#### [DOCUMENT EXTRACT]
>>>>>

Successful Treatment of Animal Models of Rheumatoid Arthritis with Small-Molecule Cyclin-Dependent Kinase Inhibitors

Abstract

Intraarticular gene transfer of cyclin-dependent kinase (CDK) inhibitors to suppress synovial cell cycling has shown efficacy in treating animal models of rheumatoid arthritis. Endogenous CDK inhibitors also modulate immune function via a CDK-independent pathway. Accordingly, systemic administration of small molecules that inhibit CDK may or may not ameliorate arthritis. To address this issue, alvocidib (flavopiridol), known to be tolerated clinically for treating cancers, and a newly synthesized CDK4/6-selective inhibitor were tested for antiarthritic effects. In vitro, they inhibited proliferation of human and mouse synovial fibroblasts without inducing apoptosis. In vivo, treatment of collagen-induced arthritis mice with alvocidib suppressed synovial hyperplasia and joint destruction, whereas serum concentrations of anti-collagen type II (CII) Abs and proliferative responses to CII were maintained. Treatment was effective even when therapeutically administered. Treated mice developed arthritis after termination of treatment. Thus, immune responses to CII were unimpaired. The same treatment ameliorated arthritis induced by K/BxN serum transfer to lymphocyte-deficient mice. Similarly, the CDK4/6-selective inhibitor suppressed collagen-induced arthritis. Both small-molecule CDK inhibitors were effective in treating animal models of rheumatoid arthritis not by suppressing lymphocyte function. Thus, the two small-molecule CDK inhibitors ameliorated arthritis models in a distinctive way, compared with other immunosuppressive drugs.

<<<<<

#### [DATA PROVIDED]
>>>>>

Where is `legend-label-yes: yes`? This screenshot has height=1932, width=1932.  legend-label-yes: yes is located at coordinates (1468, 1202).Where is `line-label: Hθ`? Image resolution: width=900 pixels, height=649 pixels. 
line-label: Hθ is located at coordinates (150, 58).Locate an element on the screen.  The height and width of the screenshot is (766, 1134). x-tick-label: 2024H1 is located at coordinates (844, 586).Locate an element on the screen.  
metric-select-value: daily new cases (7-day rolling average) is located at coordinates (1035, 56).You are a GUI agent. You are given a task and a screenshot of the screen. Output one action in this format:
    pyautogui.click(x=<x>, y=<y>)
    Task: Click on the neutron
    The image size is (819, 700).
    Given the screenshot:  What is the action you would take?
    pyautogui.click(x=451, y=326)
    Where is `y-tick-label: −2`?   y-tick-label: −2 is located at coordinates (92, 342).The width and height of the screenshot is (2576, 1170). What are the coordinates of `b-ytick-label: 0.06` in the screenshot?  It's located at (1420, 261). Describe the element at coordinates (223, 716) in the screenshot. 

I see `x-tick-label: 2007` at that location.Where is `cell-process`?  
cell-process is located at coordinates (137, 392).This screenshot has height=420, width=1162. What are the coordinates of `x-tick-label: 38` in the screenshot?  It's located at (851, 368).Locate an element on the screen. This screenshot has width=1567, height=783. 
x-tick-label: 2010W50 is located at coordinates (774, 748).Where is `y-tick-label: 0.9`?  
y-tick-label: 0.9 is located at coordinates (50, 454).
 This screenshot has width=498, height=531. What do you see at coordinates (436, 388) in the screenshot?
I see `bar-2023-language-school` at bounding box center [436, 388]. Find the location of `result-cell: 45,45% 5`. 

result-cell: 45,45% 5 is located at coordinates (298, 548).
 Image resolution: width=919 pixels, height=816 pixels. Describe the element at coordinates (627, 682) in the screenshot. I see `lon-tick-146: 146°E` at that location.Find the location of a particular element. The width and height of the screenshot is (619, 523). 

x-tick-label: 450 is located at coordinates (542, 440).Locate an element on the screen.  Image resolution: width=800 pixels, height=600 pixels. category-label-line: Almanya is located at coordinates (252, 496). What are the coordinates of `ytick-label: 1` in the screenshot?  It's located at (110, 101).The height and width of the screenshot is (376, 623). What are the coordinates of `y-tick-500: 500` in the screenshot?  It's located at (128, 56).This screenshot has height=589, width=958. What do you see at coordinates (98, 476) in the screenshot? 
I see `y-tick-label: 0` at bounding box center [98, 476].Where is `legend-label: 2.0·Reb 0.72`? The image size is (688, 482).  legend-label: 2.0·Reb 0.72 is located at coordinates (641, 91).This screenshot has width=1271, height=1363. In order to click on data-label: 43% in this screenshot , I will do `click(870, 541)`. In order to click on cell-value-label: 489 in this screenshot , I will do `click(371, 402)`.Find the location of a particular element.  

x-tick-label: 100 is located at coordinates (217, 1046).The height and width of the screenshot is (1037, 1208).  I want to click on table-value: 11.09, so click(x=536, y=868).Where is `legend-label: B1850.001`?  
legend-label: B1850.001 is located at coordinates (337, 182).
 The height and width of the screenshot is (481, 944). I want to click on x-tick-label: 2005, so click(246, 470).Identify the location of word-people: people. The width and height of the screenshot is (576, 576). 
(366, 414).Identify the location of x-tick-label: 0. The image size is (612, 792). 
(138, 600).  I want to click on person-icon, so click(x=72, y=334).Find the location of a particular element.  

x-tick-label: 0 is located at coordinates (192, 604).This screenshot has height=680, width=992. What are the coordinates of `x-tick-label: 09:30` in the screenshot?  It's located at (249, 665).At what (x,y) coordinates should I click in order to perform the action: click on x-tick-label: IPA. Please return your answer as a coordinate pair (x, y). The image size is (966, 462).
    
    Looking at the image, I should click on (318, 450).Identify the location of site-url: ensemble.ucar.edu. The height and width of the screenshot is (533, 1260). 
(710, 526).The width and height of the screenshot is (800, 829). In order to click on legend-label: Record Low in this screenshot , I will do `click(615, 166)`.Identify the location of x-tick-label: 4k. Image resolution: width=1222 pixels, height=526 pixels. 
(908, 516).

<<<<<

#### [EXERCISE]
Copy out the full text about treating arthritis models with CDK inhibitors word for word, including its title. You can set the lines aside; they aren't needed here.

#### [FINISHED EXERCISE]
Successful Treatment of Animal Models of Rheumatoid Arthritis with Small-Molecule Cyclin-Dependent Kinase Inhibitors

Abstract

Intraarticular gene transfer of cyclin-dependent kinase (CDK) inhibitors to suppress synovial cell cycling has shown efficacy in treating animal models of rheumatoid arthritis. Endogenous CDK inhibitors also modulate immune function via a CDK-independent pathway. Accordingly, systemic administration of small molecules that inhibit CDK may or may not ameliorate arthritis. To address this issue, alvocidib (flavopiridol), known to be tolerated clinically for treating cancers, and a newly synthesized CDK4/6-selective inhibitor were tested for antiarthritic effects. In vitro, they inhibited proliferation of human and mouse synovial fibroblasts without inducing apoptosis. In vivo, treatment of collagen-induced arthritis mice with alvocidib suppressed synovial hyperplasia and joint destruction, whereas serum concentrations of anti-collagen type II (CII) Abs and proliferative responses to CII were maintained. Treatment was effective even when therapeutically administered. Treated mice developed arthritis after termination of treatment. Thus, immune responses to CII were unimpaired. The same treatment ameliorated arthritis induced by K/BxN serum transfer to lymphocyte-deficient mice. Similarly, the CDK4/6-selective inhibitor suppressed collagen-induced arthritis. Both small-molecule CDK inhibitors were effective in treating animal models of rheumatoid arthritis not by suppressing lymphocyte function. Thus, the two small-molecule CDK inhibitors ameliorated arthritis models in a distinctive way, compared with other immunosuppressive drugs.